Cu(I)-catalyzed azide-alkyne cycloaddition reaction

Cells were cultured on coverslips in a 12-well plate. Then, they were incubated with 20 µM arachidonic acid alkyne (Cayman Chemical, 10538) for 6 h. After fixation with 3% paraformaldehyde in PBS for 15 min and permeabilization with 0.25% Triton X100 in PBS for 15 min, cells were washed with 1% BSA in PBS. The Click-iT reaction cocktail was prepared according to the manufacturer's instructions. After staining nuclei with DAPI, cells were rewashed and mounted on a slide using Fluoromount-G medium.

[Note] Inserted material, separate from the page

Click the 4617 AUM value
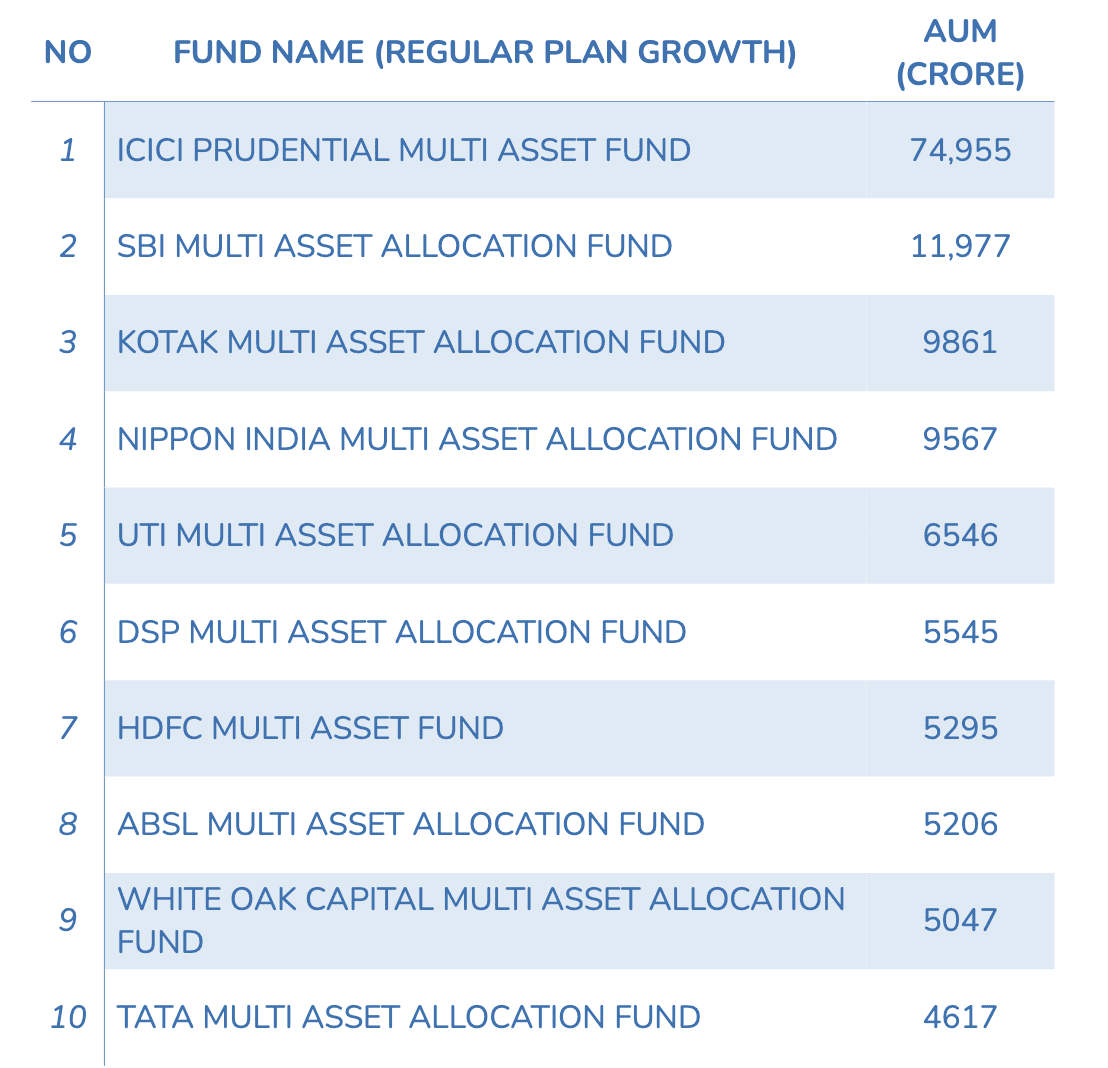Screen dimensions: 1108x1068 pos(960,1017)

Protein purification and GST binding assay

DNA fragment corresponding to HSPA6 was cloned into the pGEX-4T-1 vector. The GST and GST-HSPA6 proteins were expressed in the BL21 strain. Cells were harvested and disrupted by sonication in PBS supplemented with a complete protease inhibitor cocktail. The clear lysate was applied onto a gravity flow column containing glutathione resin. Purified HSPA6 proteins were then mixed with glutathione resin, and the binding reaction was incubated for 2 h at 4 ℃ Precipitates were washed extensively with lysis buffer. Proteins bound to glutathione beads were eluted with 10 mM reduced glutathione in 50 mM Tris-HCl, and detected by immunoblotting with indicated antibodies.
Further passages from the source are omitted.